Kamis, 26 Maret 2015

Hadits Palsu Tentang Larangan Melihat Kemaluan Suami/Istri

Oleh :
Ustadz Abdullâh bin Taslim al-Buthoni MA

رُوِيَ عَنِ النَّبِيِّ صَلَّى اللهُ عَلَيْهِ وَسَلَّمَ أَنَّهُ قَالَ: إِذَا جَامَعَ أَحَدُكُمْ زَوْجَتَهُ أَوْ جَارِيَتَهُ فَلَا يَنْظُرُ إِلَى فَرْجِهَا فَإِنَّ ذَلِكَ يُوْرِثُ الْعَمَى

Diriwayatkan dari Rasûlullâh Shallallahu ‘alaihi wa sallam bahwa beliau Shallallahu ‘alaihi 
wasallam bersabda, “Jika salah seorang darimu (suami) mengumpuli istri atau budaknya, maka janganlah dia melihat kemaluannya, karena hal itu akan menyebabkan kebutaan”.

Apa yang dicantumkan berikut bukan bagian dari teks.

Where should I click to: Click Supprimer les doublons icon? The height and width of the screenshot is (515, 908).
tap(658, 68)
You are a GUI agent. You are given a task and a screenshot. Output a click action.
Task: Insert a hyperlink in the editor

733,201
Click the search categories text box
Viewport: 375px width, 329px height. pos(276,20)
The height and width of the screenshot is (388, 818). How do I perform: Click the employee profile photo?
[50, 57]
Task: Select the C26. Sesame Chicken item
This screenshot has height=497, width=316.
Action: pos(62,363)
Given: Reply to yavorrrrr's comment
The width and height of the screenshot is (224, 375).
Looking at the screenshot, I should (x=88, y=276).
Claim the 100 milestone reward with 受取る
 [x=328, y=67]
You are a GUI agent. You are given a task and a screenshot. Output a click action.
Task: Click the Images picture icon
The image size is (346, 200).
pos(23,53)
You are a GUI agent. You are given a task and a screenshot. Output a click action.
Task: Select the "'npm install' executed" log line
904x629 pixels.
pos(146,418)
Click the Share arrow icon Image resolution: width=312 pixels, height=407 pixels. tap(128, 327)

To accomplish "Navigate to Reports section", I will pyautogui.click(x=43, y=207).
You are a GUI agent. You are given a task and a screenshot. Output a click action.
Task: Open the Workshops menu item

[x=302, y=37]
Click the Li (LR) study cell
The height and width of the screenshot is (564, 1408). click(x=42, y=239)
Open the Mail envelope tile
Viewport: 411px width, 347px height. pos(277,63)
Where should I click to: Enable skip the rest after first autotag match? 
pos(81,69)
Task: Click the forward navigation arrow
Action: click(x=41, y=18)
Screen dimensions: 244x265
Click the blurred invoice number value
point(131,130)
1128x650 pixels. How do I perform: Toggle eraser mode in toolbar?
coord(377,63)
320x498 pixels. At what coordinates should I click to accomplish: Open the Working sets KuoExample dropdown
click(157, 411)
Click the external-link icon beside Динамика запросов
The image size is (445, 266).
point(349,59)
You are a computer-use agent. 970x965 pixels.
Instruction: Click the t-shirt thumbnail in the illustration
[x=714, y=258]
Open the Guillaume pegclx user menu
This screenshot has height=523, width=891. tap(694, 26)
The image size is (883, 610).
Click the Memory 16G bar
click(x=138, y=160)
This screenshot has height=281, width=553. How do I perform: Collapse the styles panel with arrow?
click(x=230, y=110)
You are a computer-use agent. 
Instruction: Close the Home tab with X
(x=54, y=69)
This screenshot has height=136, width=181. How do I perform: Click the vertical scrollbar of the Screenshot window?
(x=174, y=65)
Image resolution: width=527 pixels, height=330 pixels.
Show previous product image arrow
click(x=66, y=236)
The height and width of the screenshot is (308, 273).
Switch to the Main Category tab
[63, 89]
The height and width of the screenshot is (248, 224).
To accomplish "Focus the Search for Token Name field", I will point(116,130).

Hadits ini dikeluarkan oleh Imam Ibnu Hibbân rahimahullah dalam al-Majrûhîn I/202, Ibnu ‘Adi dalam al-Kâmil fi adh-Dhu’afâ II/75 dan Ibnul Jauzi rahimahullah dalam al-Maudhû’ât II/271 dari jalur Hisyam bin Khalid, dari Baqiyyah bin al-Walîd, dari Ibnu Juraij, dari ‘Athâ’, dari ‘Abdullâh bin ‘Abbâs Radhiyallahu anhuma, dari Rasûlullâh Shallallahu ‘alaihi wa sallam .

Hadits ini dihukumi oleh para ulama Ahli hadits sebagai hadits palsu, karena dalam sanadnya ada rawi yang bernama Baqiyyah bin al-Walid, dia banyak mentadlis (menyamarkan) riwayat dari rawi-rawi yang lemah[1] , dan hadits ini termasuk di antaranya.

Imam Ibnu Hibbân rahimahullah berkata, “Baqiyyah (ini) biasa meriwayatkan hadits dari para pendusta maupun perawi-perawi yang terpercaya, kemudian dia mentadlis (menyamarkan)nya…Hadits ini didengarnya dari perawi yang lemah, dari Ibnu Juraij, kemudian dia menyamarkannya”[2] .

Imam Abu Hâtim ar-Râzi rahimahullah menghukumi hadits ini sebagai hadits yang palsu dan tidak ada asalnya. Demikian pula Ibnu Hibbân, Ibnu ‘Adi rahimahullah , Ibnul Jauzi rahimahullah, adz-Dzahabi rahimahullah dan al-Albâni rahimahullah dan para ulama Ahli hadits lainnya[3] .

Sebagian ulama ada yang menshahihkan hadits ini, karena melihat di jalur sanad yang lain ada riwayat yang tidak terdapat tadlis padanya, tapi ini adalah kekeliruan dari para rawi yang meriwayatkan dari Baqiyyah, sebagaimana yang ditegaskan oleh Imam Abu Hâtim ar-Râzi dan dibenarkan oleh Imam adz-Dzahabi rahimahullah dan al-Albâni rahimahullah[4] .

Kesimpulannya, hadits ini adalah hadits palsu dan tidak ada asalnya.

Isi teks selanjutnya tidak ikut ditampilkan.